Matthew Rose
Skills and Technologies
- Cloud Platforms: AWS, Azure
- Containerization & Orchestration: Docker, Kubernetes, ArgoCD
- Infrastructure as Code: Terraform, CloudFormation
- Programming Languages: Go, Python, Shell Scripting
- Monitoring & Logging: Grafana, DataDog, Prometheus, OpenTelemetry, Loki
- CI/CD Tools: Jenkins, GitHub Actions, various build tools
- Networking Protocols: Proficiency in TCP/IP, BGP, DNS, HTTP/S, and TLS
- Operating Systems: Mac, Windows, Linux (ubuntu, RHEL)
Experience
Staff Reliability Engineer
data.world, Austin, TX – March 2024 – Present
- Led the transformation of legacy infrastructure and application code to support multi architecture docker builds, leading to a 20% performance increase
- Implemented support for multiple AWS capacity providers within a single ECS cluster, creating distinct compute environments that streamlined AMI deployments and facilitated the CPU architecture transition
- Developed lambdas with Golang and Docker which utilized AWS Config and Systems Manager to transition away from Lacework, achieving annual cost savings of ~$100,000
- Automated the build and deployment processes for Dockerized AWS Lambdas, demonstrating the feasibility and effectiveness of managing a monorepo Terraform repository that supports diverse application code
- Created a Terraform and Golang-based project to perform image scanning on newly built AMIs, ensuring no images with vulnerabilities were released.
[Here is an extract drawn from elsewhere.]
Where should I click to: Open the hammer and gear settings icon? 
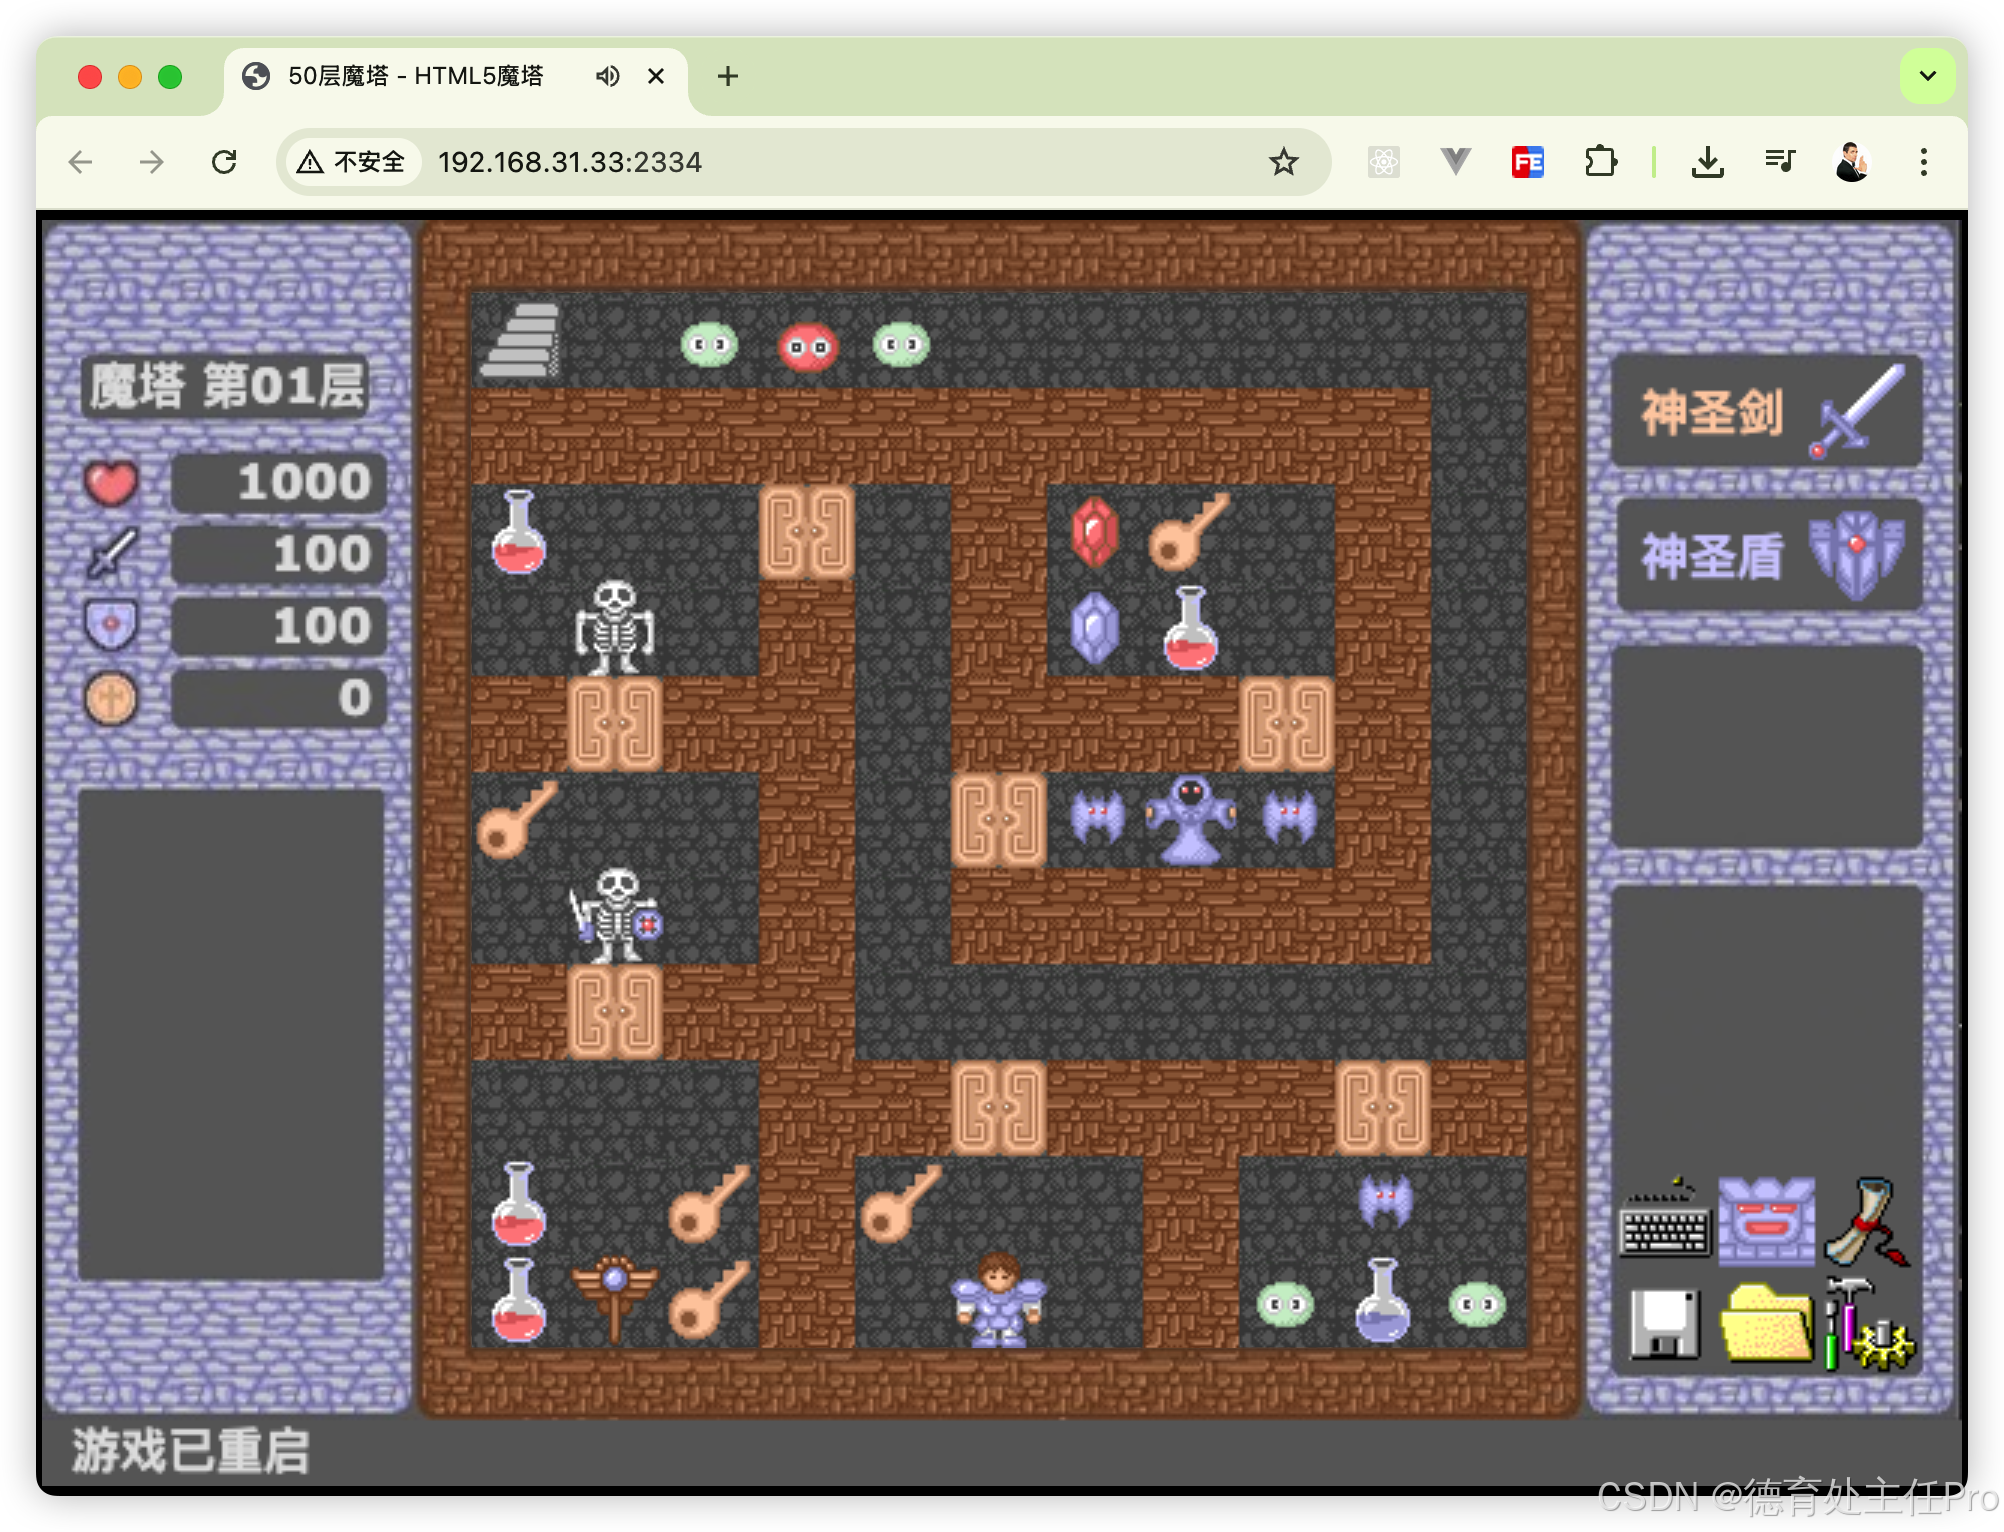click(1867, 1324)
Implemented alerting mechanisms to notify relevant teams through various channels
Senior Site Reliability Engineer
data.world, Austin, TX – March 2023 – March 2024
- Designed and implemented an enterprise-scale Terraform solution by developing robust modules for a private registry, integrating Golang-based testing with Terratest, and configuring Terraform Cloud, thereby standardizing and modernizing infrastructure deployments across the organization
- Led the migration of legacy Infrastructure as Code from CloudFormation to Terraform, fostering a collaborative environment for IaC changes, improving visibility and auditability, and bolstering security through seamless OIDC integration
- Introduced comprehensive testing protocols for critical infrastructure using Golang and Terratest, uncovering previously unidentified issues and implementing effective solutions to close security and performance gaps
- Developed and maintained reusable GitHub Actions and workflows deployed enterprise-wide, promoting DRY principles and minimizing errors in routine tasks
Senior Site Reliability Engineer
OpenGov – May 2021 – March 2023
- Leveraged statistical methods to analyze CPU and memory consumption across 400+ databases, optimizing their distribution within Azure Elastic Pools to balance resource utilization and reduce the number of required pools—driving scalability and cost efficiency
- Responded to and resolved production incidents, conducting thorough investigations and prioritizing mitigation efforts to maintain high system reliability and minimal downtime
- Established and maintained comprehensive alerts and monitoring systems using Grafana, Azure Monitor, and New Relic to track critical SLIs and SLOs across infrastructure and applications, ensuring proactive issue detection and system health
Principal Software Engineer
Northrop Grumman, Huntsville, AL – October 2020 - May 2021
- Researched and prototyped advanced DevOps practices to assess their applicability in highly secure, classified on-premises environments, ensuring deployments meet strict compliance and security standards
- Utilized Docker, Docker Compose, the ELK stack, and Jenkins CI/CD pipelines to deliver software seamlessly to classified environments, establishing robust logging, monitoring, and automated deployment processes that enhance system reliability
Software Engineer
Northrop Grumman, Huntsville, AL – February 2019 - October 2020
- Implemented DevOps practices for legacy systems to streamline release cycles and accelerate system updates, contributing to enhanced reliability and faster incident response
- Automated the build and delivery processes across multiple operating systems (RHEL and Solaris), reducing manual intervention and ensuring consistent, reliable application deployments
- Designed and maintained Jenkins pipelines to improve visibility into the CI/CD process, ensuring rigorous monitoring and consistent delivery of critical applications
Previous Experience
- Associate Systems Software Engineer, Abaco Systems, Huntsville, AL — May 2018 – February 2019
- Software Engineering Aide, Radiance Technologies, Huntsville, AL — November 2015 – May 2018
Education
- Bachelor of Computer Science – 2018
University of Alabama in Huntsville - Bachelor of Music – 2011
University of Montevallo